The time it takes for the tests is not only related to the hardware, but also how busy the machine is. The machines that build Debian packages would typically build and test several packages at once, so the tests might take much longer due to that. Also for the RSA key generation, I think the time it takes to generate a key also depends on the entropy available in the system. If there's not enough entropy, I guess the call just waits until there's enough.

That's why I proposed to set a very long timeout for this one (60 seconds).

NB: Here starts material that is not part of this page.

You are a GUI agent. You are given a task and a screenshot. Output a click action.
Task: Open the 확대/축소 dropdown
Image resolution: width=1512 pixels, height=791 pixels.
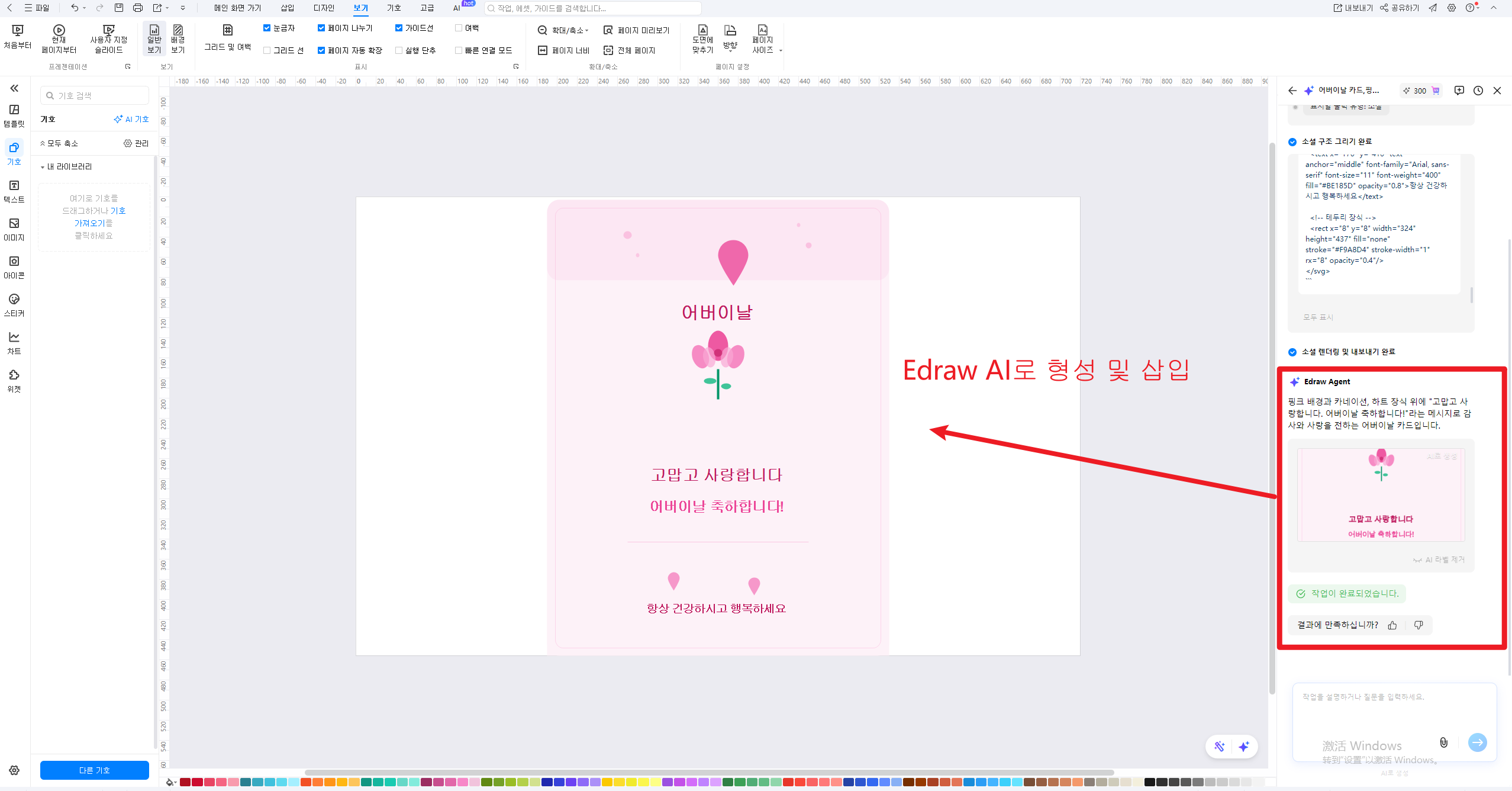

Have you tried the timeouts for the Alpha? Do they work?

Let me see if the Debian maintainer wants to accept this patch.

matt335672 commented 2 years ago

That sounds like a sensible way forward. If we've still got a problem, we can consider other ways to look into it.

I'm not super keen on increasing the timeout for all the tests in the suite however, as it may mask other problems. We can always move these particular tests to their own suite with their own timeouts if they are slow on Alpha.

elboulangero commented 2 years ago

I'm not super keen on increasing the timeout for all the tests in the suite however, as it may mask other problems

So just to clarify: that's not what I propose either. The PR #2214 is about increasing timeouts for some test cases. Each test case might contain more than one test. Apparently it's not possible to increase the timeout per test: the function tcase_set_timeout() acts on all the tests within the test case.

Cf https://libcheck.github.io/check/doc/check_html/check_4.html#Test-Timeouts:

The timeout for a specific test case, which may contain multiple unit tests, can be changed with the tcase_set_timeout() function.

Also of interest in this doc:

The default timeout used for all test cases can be changed with the environment variable CK_DEFAULT_TIMEOUT

It's good to know, but it's not what I propose. Since only a few particular tests have been seen to fail, I think it's a better approach to target those tests in particular.

Anyway, I'll let you know if/when the patch is accepted in Debian, and if it fixes the issues. Thanks for your quick feedback!

matt335672 commented 2 years ago

Sorry @elboulangero - I'm getting my terms mixed up. I think we need to separate out the unit tests which may take longer into separate cases, rather than increasing the timeouts for all the cases we currently have. So I think we're really talking about the same thing.

elboulangero commented 2 years ago

@matt335672 I understand your point now, thanks for clarifying! Indeed we're on the same line

matt335672 commented 10 months ago

[Copied from #2214]

Some more analysis.

At the moment, all the SSL calls are lumped together in one test suite which has a common timeout.

I can reproduce this by running the test suite under valgrind to simulate a slow machine. What I'm finding is that pretty much all the time is being taken up in ssl_gen_key_xrdp1(). Drilling into this, all the time is being generated in the call to EVP_PKEY_generate() (i.e. in the SSL library call).

I've got a Xeon E3-1275 v3 which is about a decade old now. On that, the call to EVP_PKEY_generate() normally takes 150ms, but amazingly takes 15-30 seconds under valgrind. The next slowest test under valgrind in this suite is test_sha1_hash_ok() at 112ms.

I'll put together a more nuanced version of this PR to split the test case up a bit and add an extended timeout to the ssl_gen_key_xrdp1() case only.